Page =
►

Consolider le Pont de Pierre, un travail pharaonique

Bordeaux

Jusqu’en avril prochain, au pied du Pont de Pierre, des tonnes de cailloux sont déposés pour protéger les piles de l’érosion due au courant

Le Pont de Pierre, à Bordeaux, se fait vieux. Pour renforcer ses fondements, un an et demi de travaux, des tonnes de pierre et un ballet de barges sont nécessaires à ce chantier de travaux publics fluvio-maritimes. Un marché de 12 millions d’euros, environ 22 000 tonnes de pierres immergées, 35 personnes de trois entreprises travaillant dans les eaux réputées parmi les plus difficiles. Le but consiste à déposer sur le talus sous-fluvial de la diorite (une roche dure), dans des filets ou sur des gabions, pour solidifier le sol. Des plongeurs descendent ensuite vérifier si le matériau est correctement positionné. Les contraintes nautiques sont fortes dans le Port de la Lune. « Les capitaines des barges doivent passer, chargés de 120 tonnes, sous les piles du pont, explique Sébastien Guillemoteau, ingénieur travaux au sein de Balineau et directeur du chantier. Les plongeurs travaillent à tâtons dans l’obscurité complète à cause de la turbidité de l’eau. » Ces opérations ne peuvent s’effectuer qu’à l’étale de pleine mer qui dure trois-quarts d’heure. Les professionnels des travaux publics fluvio-maritimes ne disposent donc que d’une heure et demi par 24h.

POURQUOI RENFORCER LA TALUS SOUS FLUVIAL ?

◄

Lignes de données =
►

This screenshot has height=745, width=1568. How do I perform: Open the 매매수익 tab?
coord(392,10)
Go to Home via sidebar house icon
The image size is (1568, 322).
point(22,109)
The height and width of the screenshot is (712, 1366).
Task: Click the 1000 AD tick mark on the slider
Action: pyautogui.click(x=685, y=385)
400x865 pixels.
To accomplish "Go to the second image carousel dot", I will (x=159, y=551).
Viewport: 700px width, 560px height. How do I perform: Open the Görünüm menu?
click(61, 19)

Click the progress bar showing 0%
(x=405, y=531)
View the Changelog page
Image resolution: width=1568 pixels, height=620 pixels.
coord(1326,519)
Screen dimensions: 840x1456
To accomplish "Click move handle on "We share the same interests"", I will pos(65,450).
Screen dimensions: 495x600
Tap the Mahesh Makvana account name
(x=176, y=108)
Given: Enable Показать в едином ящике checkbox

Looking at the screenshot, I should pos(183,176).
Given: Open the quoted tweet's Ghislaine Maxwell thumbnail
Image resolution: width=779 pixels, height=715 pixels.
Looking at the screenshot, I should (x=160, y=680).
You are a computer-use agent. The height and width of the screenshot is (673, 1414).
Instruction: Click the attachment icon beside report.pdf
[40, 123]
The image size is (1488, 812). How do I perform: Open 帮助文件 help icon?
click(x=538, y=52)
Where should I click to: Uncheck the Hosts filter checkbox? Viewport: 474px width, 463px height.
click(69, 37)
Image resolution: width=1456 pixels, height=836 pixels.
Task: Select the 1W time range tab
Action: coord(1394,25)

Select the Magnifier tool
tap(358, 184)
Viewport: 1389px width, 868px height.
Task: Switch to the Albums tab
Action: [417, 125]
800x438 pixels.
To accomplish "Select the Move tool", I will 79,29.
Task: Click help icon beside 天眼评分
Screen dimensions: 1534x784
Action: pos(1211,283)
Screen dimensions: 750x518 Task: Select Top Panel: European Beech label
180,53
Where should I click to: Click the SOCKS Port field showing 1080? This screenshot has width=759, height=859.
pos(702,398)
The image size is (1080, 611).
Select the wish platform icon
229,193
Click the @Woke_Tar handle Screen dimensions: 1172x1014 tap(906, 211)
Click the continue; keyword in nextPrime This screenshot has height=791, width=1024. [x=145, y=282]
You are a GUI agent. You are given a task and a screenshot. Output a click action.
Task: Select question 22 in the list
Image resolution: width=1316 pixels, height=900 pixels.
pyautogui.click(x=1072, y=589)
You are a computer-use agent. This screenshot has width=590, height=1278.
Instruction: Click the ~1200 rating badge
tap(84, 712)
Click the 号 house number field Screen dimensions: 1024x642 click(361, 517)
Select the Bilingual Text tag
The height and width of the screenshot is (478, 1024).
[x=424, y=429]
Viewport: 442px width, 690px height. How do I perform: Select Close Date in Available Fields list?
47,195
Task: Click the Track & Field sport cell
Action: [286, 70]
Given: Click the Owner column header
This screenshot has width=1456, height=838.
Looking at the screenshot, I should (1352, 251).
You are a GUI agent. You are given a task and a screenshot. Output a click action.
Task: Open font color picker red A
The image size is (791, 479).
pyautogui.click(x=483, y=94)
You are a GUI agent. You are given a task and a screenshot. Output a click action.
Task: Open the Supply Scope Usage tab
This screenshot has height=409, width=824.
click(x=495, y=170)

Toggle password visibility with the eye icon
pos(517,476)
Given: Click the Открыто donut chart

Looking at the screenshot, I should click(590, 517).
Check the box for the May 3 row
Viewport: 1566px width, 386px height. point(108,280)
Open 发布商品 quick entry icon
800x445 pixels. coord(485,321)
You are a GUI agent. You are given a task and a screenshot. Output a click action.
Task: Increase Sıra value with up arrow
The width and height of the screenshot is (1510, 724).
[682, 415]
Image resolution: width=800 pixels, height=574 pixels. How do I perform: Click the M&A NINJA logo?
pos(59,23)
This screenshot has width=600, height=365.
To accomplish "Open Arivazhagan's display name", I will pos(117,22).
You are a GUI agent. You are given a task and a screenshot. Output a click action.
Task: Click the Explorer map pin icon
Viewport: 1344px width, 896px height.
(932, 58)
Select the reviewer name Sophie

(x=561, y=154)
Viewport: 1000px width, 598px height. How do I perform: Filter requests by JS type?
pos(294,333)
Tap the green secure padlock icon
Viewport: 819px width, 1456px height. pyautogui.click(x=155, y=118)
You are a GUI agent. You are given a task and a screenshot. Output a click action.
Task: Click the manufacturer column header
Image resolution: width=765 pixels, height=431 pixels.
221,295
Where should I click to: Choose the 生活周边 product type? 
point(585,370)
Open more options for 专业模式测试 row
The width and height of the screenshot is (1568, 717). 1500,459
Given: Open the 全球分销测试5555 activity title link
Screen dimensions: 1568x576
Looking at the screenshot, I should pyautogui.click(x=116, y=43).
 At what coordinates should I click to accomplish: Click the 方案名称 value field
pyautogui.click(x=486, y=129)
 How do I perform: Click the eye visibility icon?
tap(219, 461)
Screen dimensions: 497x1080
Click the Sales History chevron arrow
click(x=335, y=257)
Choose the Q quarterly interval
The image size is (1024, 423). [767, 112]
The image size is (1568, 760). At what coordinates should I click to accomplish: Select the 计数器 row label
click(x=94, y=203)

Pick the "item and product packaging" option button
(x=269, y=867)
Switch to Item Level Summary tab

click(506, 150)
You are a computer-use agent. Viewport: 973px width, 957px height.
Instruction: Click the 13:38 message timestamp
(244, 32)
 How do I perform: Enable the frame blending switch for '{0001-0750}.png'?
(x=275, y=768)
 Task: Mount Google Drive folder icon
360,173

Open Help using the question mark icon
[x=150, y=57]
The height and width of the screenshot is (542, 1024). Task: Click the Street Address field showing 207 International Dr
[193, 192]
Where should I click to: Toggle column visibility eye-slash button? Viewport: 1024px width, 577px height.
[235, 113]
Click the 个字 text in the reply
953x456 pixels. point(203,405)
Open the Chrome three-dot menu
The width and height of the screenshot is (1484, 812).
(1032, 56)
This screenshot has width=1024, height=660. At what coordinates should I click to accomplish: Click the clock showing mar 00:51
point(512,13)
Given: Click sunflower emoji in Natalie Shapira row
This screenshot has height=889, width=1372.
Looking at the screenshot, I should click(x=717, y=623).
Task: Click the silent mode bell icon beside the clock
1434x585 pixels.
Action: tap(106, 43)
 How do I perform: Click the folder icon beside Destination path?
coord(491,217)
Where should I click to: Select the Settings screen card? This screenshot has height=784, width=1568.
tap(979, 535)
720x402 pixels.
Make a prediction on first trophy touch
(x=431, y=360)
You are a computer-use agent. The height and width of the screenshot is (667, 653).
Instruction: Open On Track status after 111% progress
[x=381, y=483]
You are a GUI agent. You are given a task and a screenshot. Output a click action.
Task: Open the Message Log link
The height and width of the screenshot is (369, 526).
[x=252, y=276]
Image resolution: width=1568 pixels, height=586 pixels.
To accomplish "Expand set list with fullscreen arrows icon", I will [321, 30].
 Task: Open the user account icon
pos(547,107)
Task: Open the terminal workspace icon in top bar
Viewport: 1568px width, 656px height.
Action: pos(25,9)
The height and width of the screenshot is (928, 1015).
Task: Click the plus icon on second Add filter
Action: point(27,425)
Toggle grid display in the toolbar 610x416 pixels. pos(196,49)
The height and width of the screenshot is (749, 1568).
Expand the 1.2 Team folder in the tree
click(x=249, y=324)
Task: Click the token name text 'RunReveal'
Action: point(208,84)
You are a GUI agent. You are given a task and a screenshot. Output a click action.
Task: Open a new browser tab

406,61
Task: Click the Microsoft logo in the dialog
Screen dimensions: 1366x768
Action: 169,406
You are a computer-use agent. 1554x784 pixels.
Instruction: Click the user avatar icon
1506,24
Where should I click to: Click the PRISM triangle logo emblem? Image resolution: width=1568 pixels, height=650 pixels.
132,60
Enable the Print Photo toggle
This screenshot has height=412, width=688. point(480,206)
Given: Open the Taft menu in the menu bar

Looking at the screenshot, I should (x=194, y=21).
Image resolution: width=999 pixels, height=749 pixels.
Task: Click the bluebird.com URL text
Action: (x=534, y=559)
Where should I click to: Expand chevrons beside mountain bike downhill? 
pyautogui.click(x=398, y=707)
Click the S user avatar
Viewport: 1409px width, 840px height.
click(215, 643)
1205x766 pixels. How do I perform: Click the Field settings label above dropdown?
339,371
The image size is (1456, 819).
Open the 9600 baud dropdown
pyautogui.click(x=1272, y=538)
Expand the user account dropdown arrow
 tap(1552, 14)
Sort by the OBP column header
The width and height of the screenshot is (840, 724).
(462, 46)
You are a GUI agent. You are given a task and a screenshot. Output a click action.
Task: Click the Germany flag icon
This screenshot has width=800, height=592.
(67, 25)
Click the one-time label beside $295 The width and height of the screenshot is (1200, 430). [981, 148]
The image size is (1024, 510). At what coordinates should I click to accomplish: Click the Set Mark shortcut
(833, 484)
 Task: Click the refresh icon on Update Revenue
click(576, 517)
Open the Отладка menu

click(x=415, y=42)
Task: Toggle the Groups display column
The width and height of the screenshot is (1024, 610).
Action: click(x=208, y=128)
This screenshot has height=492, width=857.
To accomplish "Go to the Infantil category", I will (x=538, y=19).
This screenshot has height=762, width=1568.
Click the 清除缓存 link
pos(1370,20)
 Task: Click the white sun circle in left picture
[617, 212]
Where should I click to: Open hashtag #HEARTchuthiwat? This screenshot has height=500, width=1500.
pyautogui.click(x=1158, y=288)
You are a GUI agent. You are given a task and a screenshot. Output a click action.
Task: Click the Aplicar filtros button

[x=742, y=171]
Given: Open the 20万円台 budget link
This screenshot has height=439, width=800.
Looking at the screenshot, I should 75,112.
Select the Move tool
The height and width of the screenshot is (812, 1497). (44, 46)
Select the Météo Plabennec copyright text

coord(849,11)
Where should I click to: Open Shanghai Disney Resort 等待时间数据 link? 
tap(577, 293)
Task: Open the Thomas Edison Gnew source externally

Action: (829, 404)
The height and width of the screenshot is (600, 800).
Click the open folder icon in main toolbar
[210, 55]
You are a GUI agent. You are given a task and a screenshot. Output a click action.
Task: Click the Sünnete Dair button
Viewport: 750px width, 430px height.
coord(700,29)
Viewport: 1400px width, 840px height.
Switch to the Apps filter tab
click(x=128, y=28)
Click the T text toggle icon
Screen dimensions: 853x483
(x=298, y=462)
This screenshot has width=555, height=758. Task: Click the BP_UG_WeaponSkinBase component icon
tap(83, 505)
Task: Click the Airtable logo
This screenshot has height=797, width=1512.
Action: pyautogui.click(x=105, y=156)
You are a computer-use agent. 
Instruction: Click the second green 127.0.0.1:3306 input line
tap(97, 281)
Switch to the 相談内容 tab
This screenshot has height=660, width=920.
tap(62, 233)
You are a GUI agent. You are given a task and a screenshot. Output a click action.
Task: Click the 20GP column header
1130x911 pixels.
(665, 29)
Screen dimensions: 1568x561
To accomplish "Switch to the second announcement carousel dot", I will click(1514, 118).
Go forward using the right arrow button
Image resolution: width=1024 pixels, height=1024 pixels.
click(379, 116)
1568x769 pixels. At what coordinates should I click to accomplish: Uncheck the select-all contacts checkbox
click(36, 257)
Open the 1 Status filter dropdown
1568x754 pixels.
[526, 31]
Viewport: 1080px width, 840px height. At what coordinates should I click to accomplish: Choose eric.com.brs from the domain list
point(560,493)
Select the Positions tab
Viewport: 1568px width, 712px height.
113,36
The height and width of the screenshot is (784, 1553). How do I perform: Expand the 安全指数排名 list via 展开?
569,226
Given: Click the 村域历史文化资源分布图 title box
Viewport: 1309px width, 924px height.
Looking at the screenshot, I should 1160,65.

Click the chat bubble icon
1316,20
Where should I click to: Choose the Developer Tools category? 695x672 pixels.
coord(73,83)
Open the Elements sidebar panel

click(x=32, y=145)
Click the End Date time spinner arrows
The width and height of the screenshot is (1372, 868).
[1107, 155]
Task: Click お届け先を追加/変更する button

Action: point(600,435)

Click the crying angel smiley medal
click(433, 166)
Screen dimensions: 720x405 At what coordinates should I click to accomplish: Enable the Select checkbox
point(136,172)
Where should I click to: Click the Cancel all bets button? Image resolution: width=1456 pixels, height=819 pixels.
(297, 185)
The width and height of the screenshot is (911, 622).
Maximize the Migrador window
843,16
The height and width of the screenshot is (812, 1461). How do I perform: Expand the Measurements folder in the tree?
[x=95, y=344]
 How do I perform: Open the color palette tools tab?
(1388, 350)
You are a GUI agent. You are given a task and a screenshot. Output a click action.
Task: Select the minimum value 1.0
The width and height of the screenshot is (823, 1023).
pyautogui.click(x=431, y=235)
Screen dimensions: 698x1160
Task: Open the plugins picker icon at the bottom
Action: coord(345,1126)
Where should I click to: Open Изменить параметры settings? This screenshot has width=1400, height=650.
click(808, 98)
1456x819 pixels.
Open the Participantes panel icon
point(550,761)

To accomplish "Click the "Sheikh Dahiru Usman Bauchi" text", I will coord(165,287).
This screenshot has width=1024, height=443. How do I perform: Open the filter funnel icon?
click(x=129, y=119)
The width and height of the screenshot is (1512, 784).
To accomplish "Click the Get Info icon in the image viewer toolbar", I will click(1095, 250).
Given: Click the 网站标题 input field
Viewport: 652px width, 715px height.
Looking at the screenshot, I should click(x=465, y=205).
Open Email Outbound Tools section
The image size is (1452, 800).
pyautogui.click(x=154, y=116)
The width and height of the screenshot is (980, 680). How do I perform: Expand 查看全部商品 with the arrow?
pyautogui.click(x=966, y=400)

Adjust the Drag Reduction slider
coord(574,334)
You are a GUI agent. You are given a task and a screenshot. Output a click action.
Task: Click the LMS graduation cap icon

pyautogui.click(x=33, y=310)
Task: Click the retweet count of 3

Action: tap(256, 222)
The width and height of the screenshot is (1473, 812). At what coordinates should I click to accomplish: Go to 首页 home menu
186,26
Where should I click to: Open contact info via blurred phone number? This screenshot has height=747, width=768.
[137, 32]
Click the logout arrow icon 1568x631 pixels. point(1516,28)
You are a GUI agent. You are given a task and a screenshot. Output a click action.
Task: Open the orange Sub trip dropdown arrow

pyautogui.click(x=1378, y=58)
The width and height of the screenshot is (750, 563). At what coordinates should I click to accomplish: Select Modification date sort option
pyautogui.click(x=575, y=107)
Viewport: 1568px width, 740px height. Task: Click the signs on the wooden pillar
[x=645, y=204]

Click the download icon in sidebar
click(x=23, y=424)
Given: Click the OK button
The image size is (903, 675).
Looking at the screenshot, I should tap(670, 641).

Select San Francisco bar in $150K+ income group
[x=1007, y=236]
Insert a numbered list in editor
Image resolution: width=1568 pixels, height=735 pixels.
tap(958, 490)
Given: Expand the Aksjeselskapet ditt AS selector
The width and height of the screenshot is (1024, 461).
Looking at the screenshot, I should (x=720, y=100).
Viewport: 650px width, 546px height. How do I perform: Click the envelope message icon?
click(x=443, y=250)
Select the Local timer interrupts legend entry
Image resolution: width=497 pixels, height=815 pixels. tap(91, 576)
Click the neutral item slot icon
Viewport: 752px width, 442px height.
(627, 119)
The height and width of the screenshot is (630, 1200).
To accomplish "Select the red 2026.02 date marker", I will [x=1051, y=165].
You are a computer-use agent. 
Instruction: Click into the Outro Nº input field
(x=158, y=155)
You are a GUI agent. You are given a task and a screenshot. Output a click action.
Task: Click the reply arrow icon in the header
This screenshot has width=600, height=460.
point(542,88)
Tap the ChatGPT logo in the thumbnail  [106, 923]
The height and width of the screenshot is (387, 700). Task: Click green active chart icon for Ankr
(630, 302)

◄

Énoncé = Pouvez-vous prolonger l'article sur la consolidation du Pont de Pierre, à partir de sa dernière ligne ?

Résultat =
Le Pont de Pierre, édifié en 1822, repose sur 16 piles et des pieux en pin fichés dans les alluvions, la partie molle du sol. Pas vraiment taillé pour supporter le passage de milliers de voitures et de deux lignes de tramways. Le maire de Bordeaux, Alain Juppé, a décidé sa fermeture à la circulation automobile en septembre. Les courants de marée fragilisent son implantation en ravinant le fond dans lequel ses piles sont implantées. Les relevés bathymétriques démontrent nettement que de chaque côté du pont commandé par Napoléon, des zones de creux, plus ou moins profonds, se sont créées au fil du temps et des marées. Depuis le 20 février 2016 et jusqu’en avril 2018, les trois entreprises vont donc renflouer le sol sous-marin. Le maître d’ouvrage est Bordeaux Métropole et le maître d’oeuvre Antéa. Balineau, Vinci (VCMF), Eiffage (ETMF) ont créé un groupement pour ce marché. Pour combler les « trous » plus profonds que la moyenne du sol, des filets de pierres y sont déposés. Sur le reste du sol, les gabions prendront place d’une rive à l’autre.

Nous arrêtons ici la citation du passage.